For more information on Object Groups, see Object Groups.

In the SD-WAN service of the Enterprise portal, to configure Object Groups, click Configure > Object Groups.

The Object Groups screen appears. You can configure Address Group and Service Group from this screen.

Address Groups

To create and configure Address Groups, perform the following steps:
  1. In the Address Groups tab, click Add . The Configure Address Group window appears.
  2. Enter a Name and Description for the Address Group.
  3. Under IP Address Ranges, click +ADD and enter the range of IPv4 or IPv6 Addresses by selecting the Prefix or Mask options as: CIDR prefix, Subnet mask, or Wildcard Mask, as required.
  4. Under Domains, click +ADD and enter the domain names or FQDNs for the Address Group.
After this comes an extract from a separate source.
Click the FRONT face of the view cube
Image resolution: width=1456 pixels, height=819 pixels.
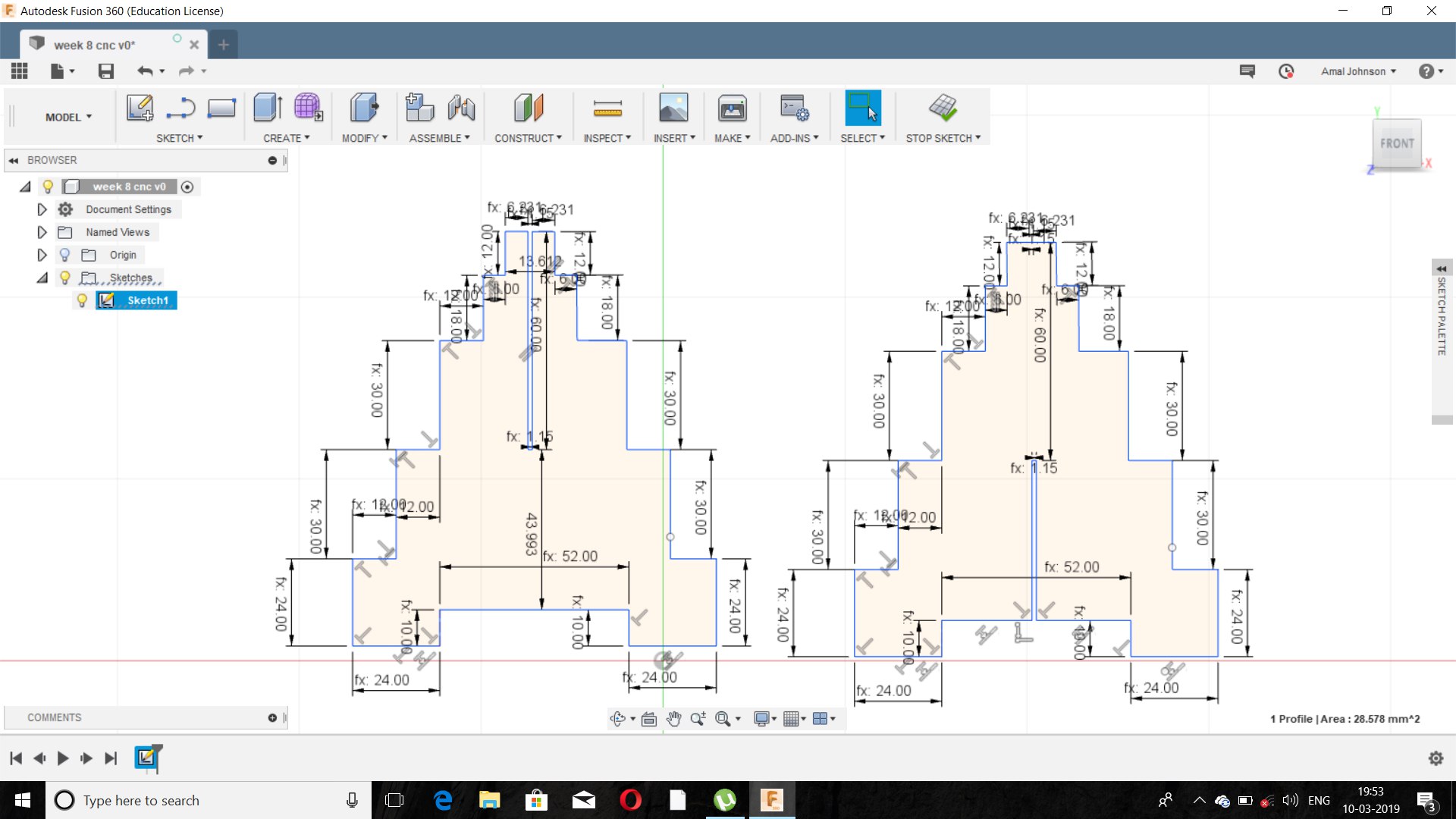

The domain names defined in the Address Group can be used as a matching criteria for Business policies or Firewall rules.
    Note: When configuring domains as match criteria for an Address Group, the SD-WAN service first checks for an IP address match. If a match is found, then the service skips domain name matching. However, if no match is found for an IP address, then the service performs a domain name match in the Address Group.
    Important: The matching criteria may match basic wildcard patterns. For example, if you configure a domain in an Address Group as google.com, then mail.google.com and/or www.google.com may also match this criteria. However, if you configure www.google.com as the domain in an Address Group, then mail.google.com will not match this policy.
  5. Click Save Changes.

Service Groups (Formerly known as Port Groups)
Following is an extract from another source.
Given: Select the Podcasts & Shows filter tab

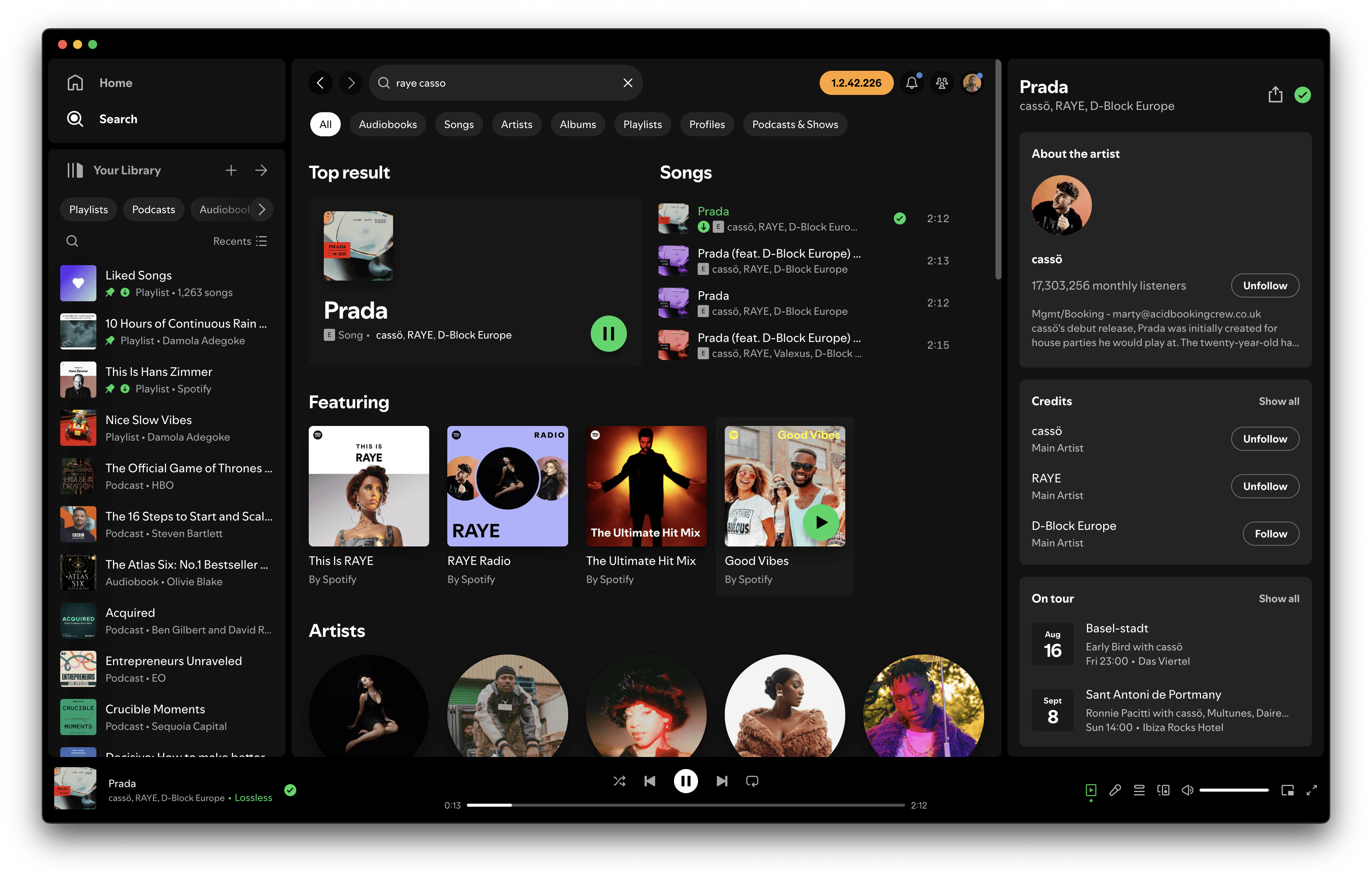Looking at the screenshot, I should (x=795, y=124).
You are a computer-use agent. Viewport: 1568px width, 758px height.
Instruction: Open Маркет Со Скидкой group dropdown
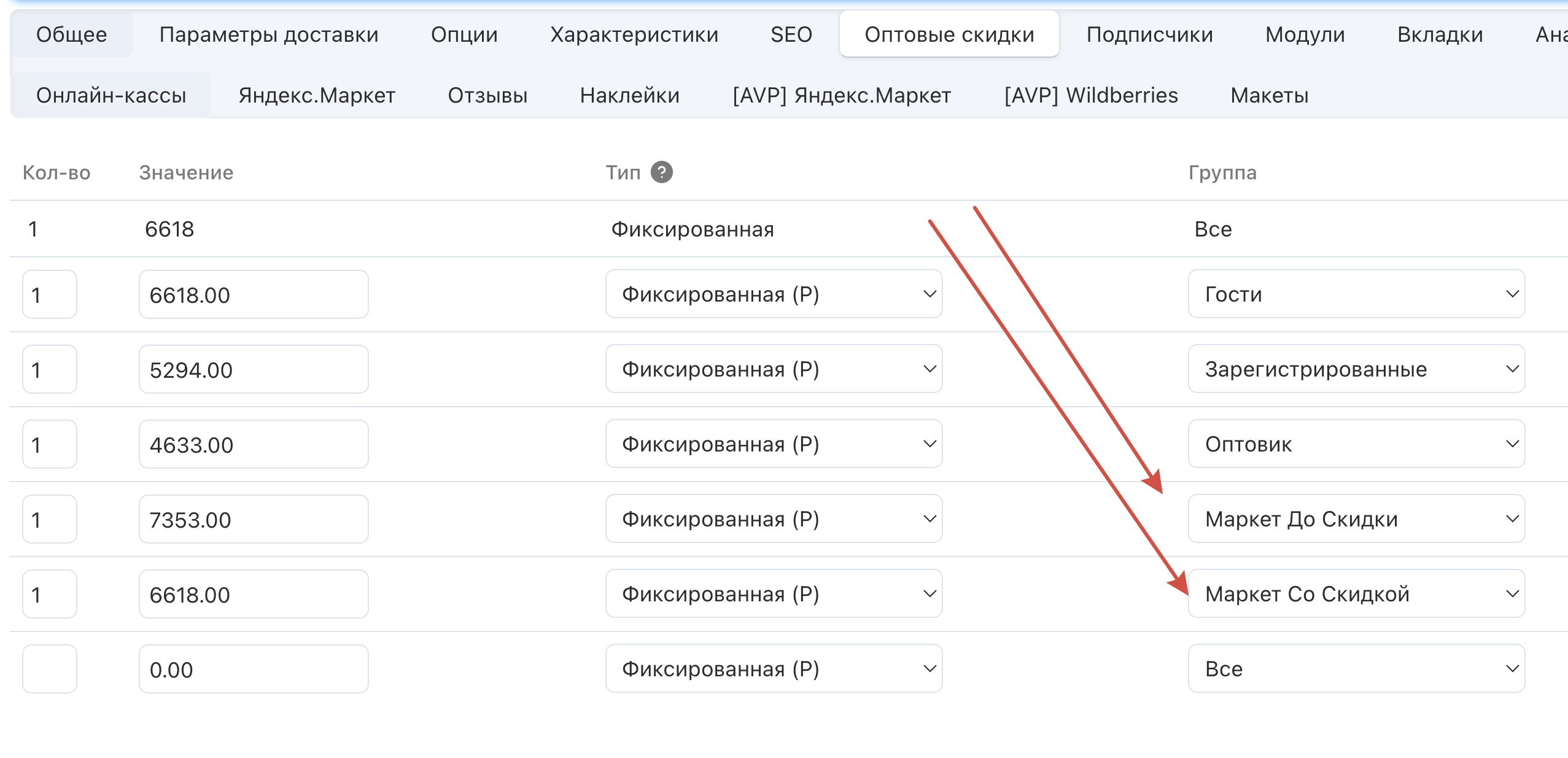[x=1356, y=594]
To create and configure Service Groups (formerly known as Port Groups), perform the following steps:
  1. In the Service Groups tab, click Add . The Configure Service Group window appears.
  2. Enter a Name and Description for the Service Group.
  3. Under Service Ranges, click +ADD and add Service ranges with the protocol as TCP or UDP or ICMPv4 and ICMPv6, as required.
    Note: For TCP and UDP, you must enter a single port number or port range from 0 through 65535. For ICMP and ICMPv6, you can optionally enter the Type and Code. The Type and Code value ranges from 0 through 254. The Code can be a single value or range.
  4. Click Save Changes.
You can define a business policy or a firewall rule with the Object Group, to include the range of IP addresses and port numbers. For more information, see:

Click the link to the Address or Service Group to modify the settings. To delete an Address or Service Group, select the checkbox before the group and click Delete.

Note: Object Groups in use cannot be deleted. If you want to delete an Object Group, it must first be removed from business policies or firewall rules.